Dataset rows:
>> start

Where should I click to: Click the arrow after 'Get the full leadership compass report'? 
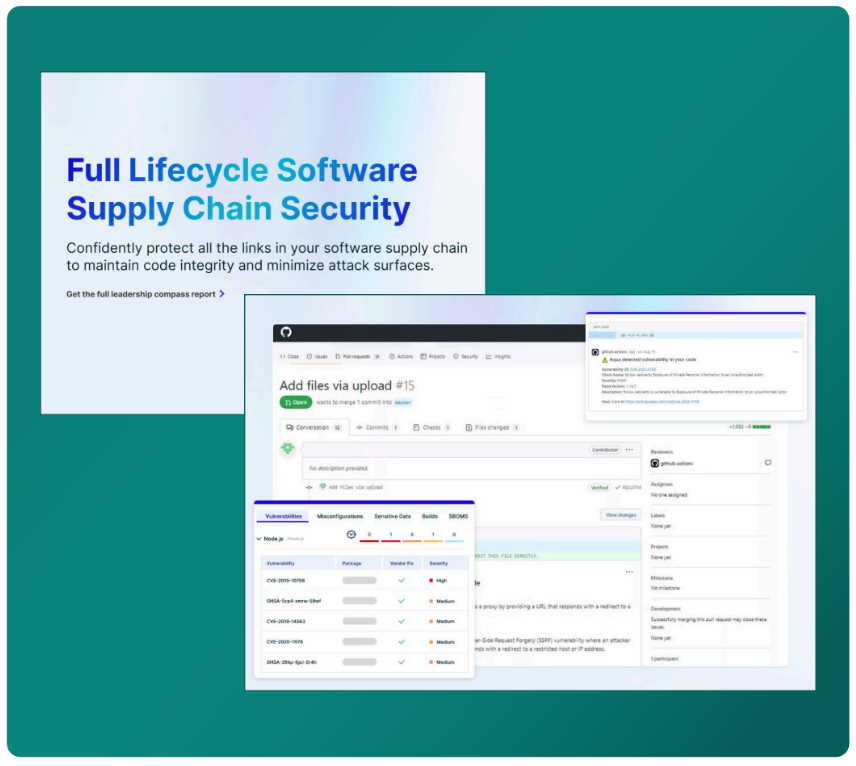point(222,294)
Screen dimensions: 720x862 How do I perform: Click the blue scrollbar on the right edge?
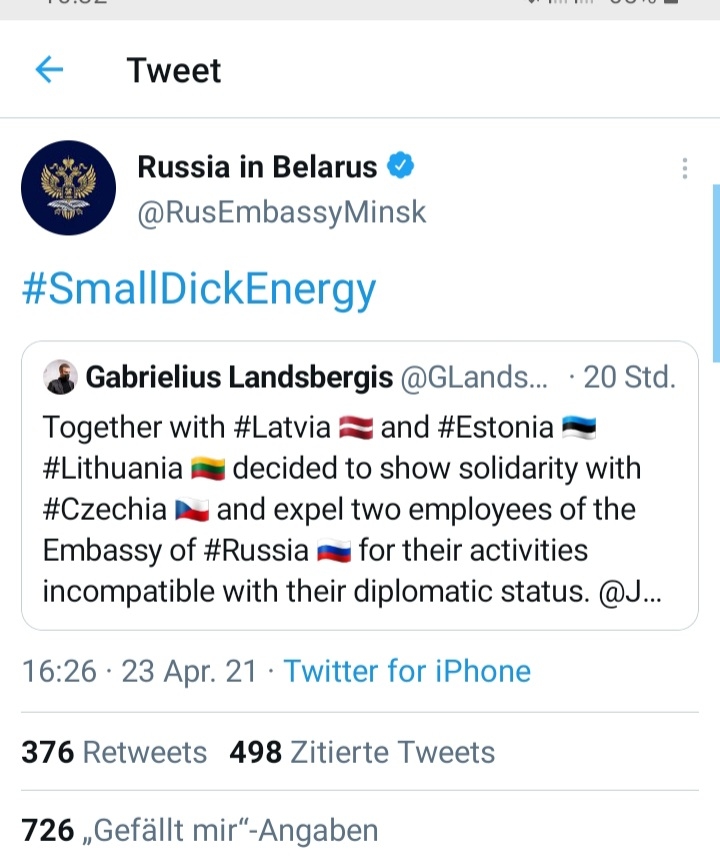point(715,272)
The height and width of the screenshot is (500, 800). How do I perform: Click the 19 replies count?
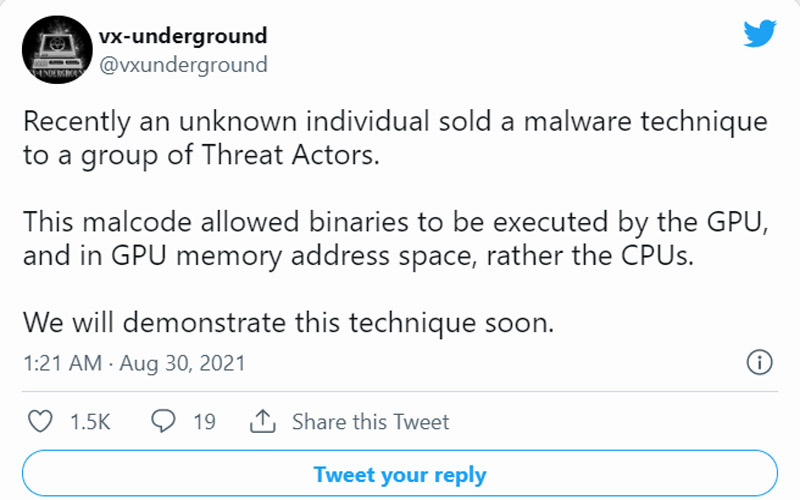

>> end

Task statement:
Rewrite every line of the records above as a numbered list, skipping blank lines and leaving out the pictures.

Solved exercise:
1. Where should I click to: Click the arrow after 'Get the full leadership compass report'? 
2. point(222,294)
3. Screen dimensions: 720x862 How do I perform: Click the blue scrollbar on the right edge?
4. point(715,272)
5. The height and width of the screenshot is (500, 800). How do I perform: Click the 19 replies count?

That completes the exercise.